# Raising a pier and beam house with problems



## jsvrcek (Aug 6, 2009)

Ok I just realized that I posted this in the wrong dang forum on accident, so let me try again.
I am working on a small 600 sq. ft pier and beam house that has some major problems. The structure consists of a main part that measures 24'x24' and an addition to one side that measures 10'x20'. I want to try to do the entire job myself due to the fact that money is really tight right now, and I feel that the building is small enough that it is possible. 
For starts, the entire structure needs to be raised about 2 ft. The problem is that there is a large portion of the house that is directly on the ground due to either the person that built it not building it high enough or the piers sunk into the ground because it wasn't prepared right. 
To make it more difficult the floor framing was not built right according to what my experience tells me. Instead of having a sill beam, then floor joist framing, the builder simply put his end joist across the pierstones. This has led to the end joist rotting on one side and the subfloor sitting on the piers. Of course this is the side that is sitting on the ground. 
So... Here are my questions. First how do I gain access to underneath the house where it is sitting on the ground without having to tunnel completely under the house? 

Second does anybody have any experience raising a small house like this and how did you do it? 

Third should I correct the foundation framing in the process of raising and leveling the house?

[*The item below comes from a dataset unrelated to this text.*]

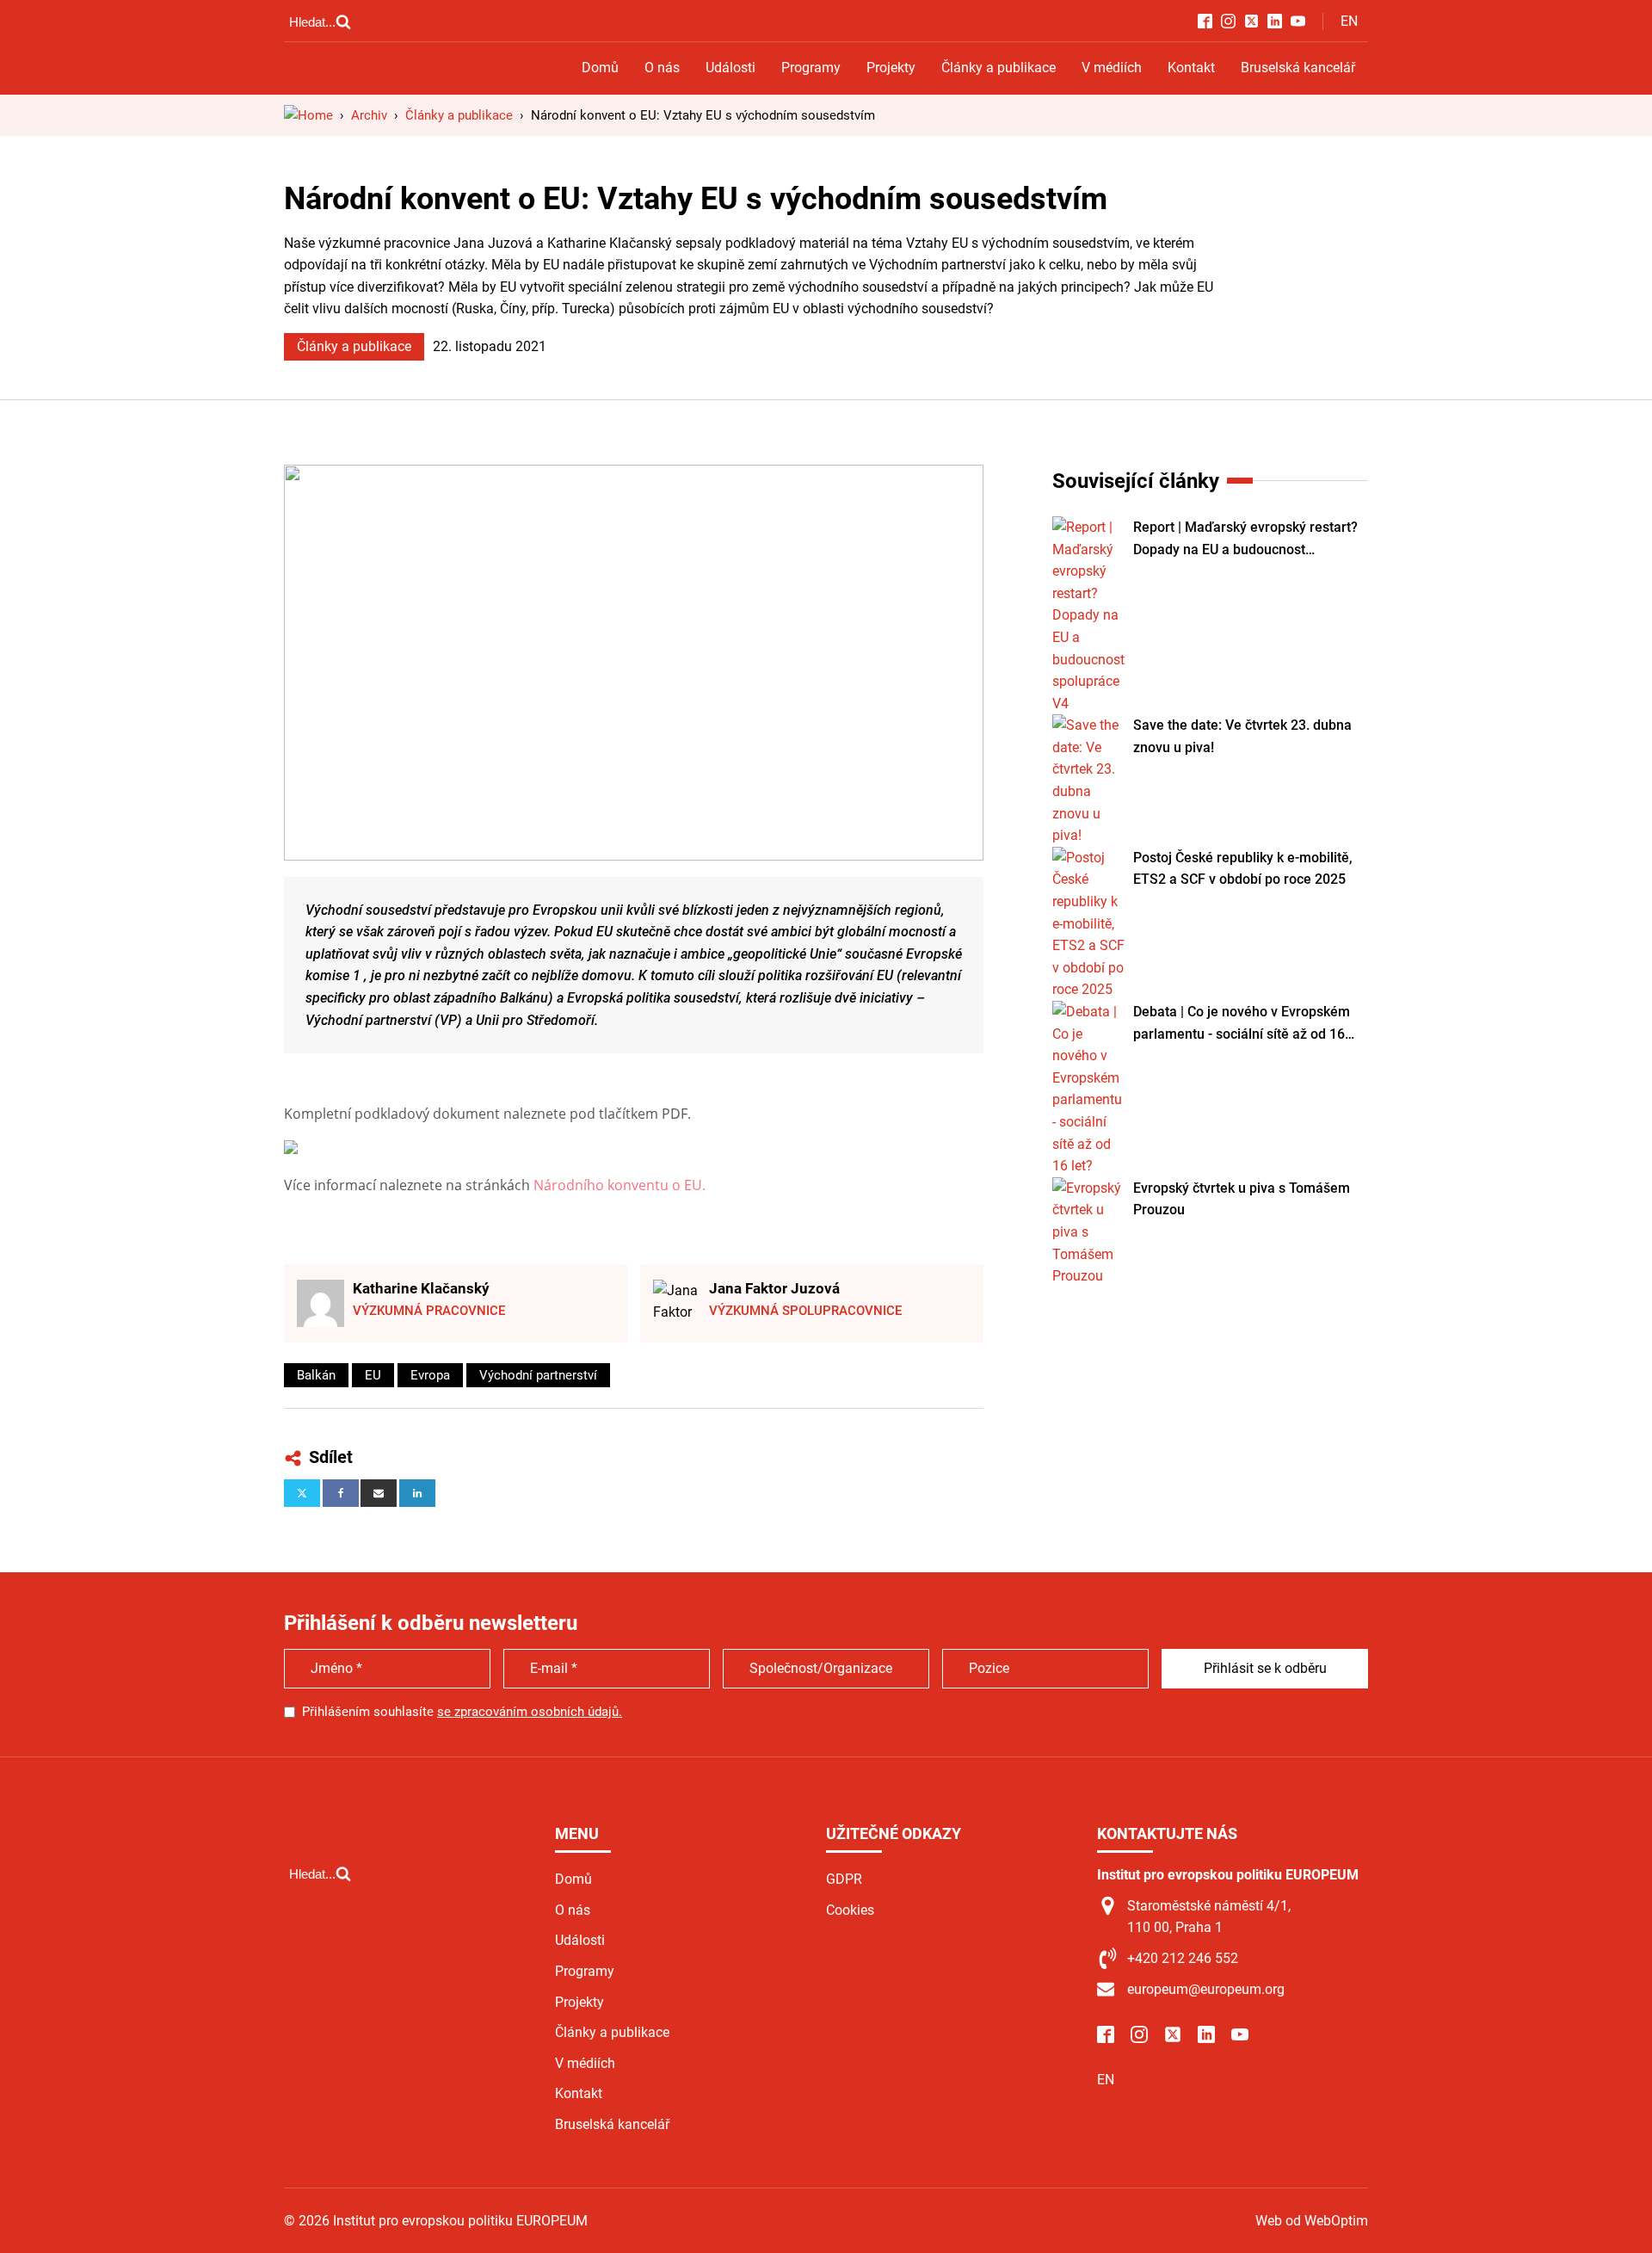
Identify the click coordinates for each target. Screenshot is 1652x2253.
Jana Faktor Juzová (774, 1288)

Four In all who answers opinion when is a house just too far gone to save?

I've seen restorations where it appears that the entire floor framing is removed and replaced. While not worthy of being a "restoration" that might be the technique I need to use in order to save this house. How do they do that without losing structural integrity of the building?


----------



## inspectorD (Aug 7, 2009)

We see this question alot. The problem is, there are no quick fixes. Each home is different and really needs evaluation from an engineer.
good luck


----------



## Marita (Jul 25, 2010)

I've got a house built on pier and beam sometime between 1940-50 in North TX, where the soils 'move'. It does dip going down the hall to the back bedroom. Have had several inspections and several bids. Some inspectors don't even comment, some make it sound as if the house will cave tomorrow, if not sooner. Bids have ranged from 2,500 to 10,000. Most bid some form of lift and shim at a minimum to a whole new set of piers bored down to a minimum depth, however deep it may be, to soil containing < 2% moisture. Regardless of the original bid, every contractor, when I said no to the original bid, offered to do a "quick fix for 1,000 to 1,500 that might actually be all I need - after all, the house is 50+ years old." When asked what it was, it was a jack and shim the low spots and maybe cut into the beams so they lower onto the piers where high. Not to slam the integrity of contractors, but how I am I suppossed to make an informed decision here?


----------